▶ Records from a dataset:
········

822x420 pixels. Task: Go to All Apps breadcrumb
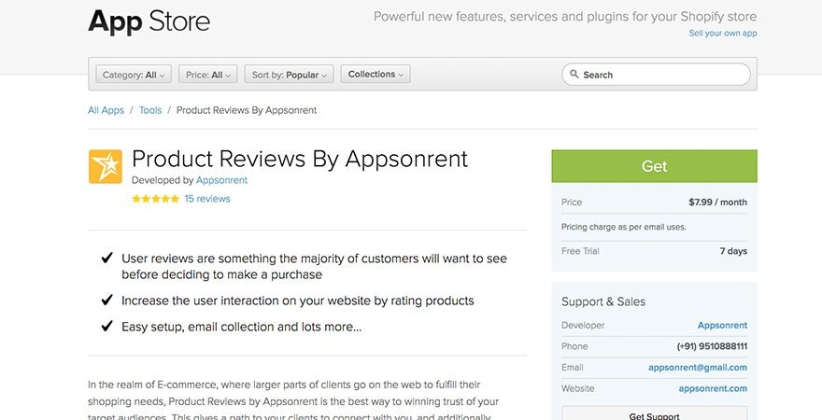coord(106,110)
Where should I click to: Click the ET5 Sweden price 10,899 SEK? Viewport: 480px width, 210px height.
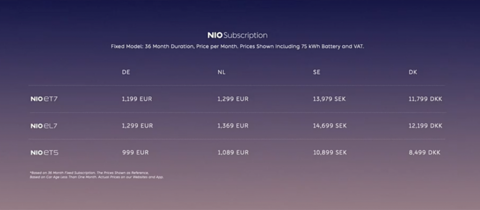click(330, 152)

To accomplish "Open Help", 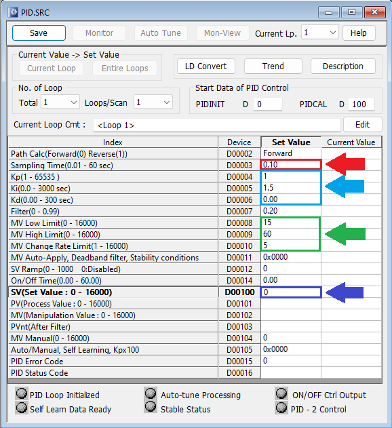I will 359,33.
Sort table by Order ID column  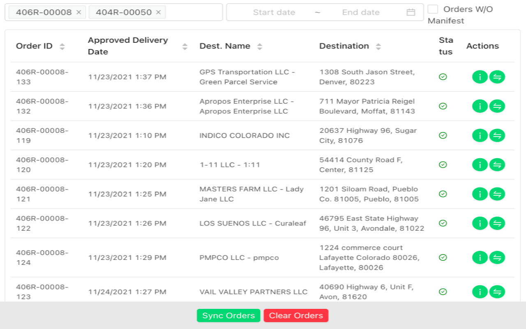pyautogui.click(x=62, y=46)
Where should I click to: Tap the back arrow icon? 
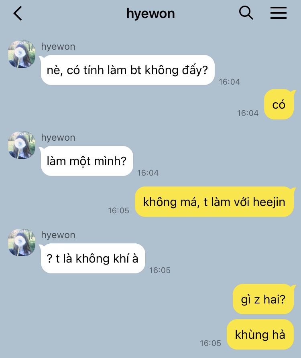click(18, 14)
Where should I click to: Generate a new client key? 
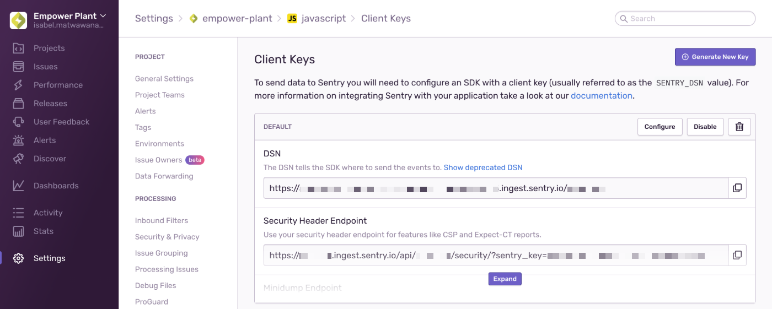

········

▶ Work task: Extract the run of lines beginning with the line that holds "Where should I click to: Tap" and ending at the last line of the data, inclusive. Exclude any pictures from the copy.

▶ Answer box:
Where should I click to: Tap the back arrow icon? 
click(18, 14)
Where should I click to: Generate a new client key? 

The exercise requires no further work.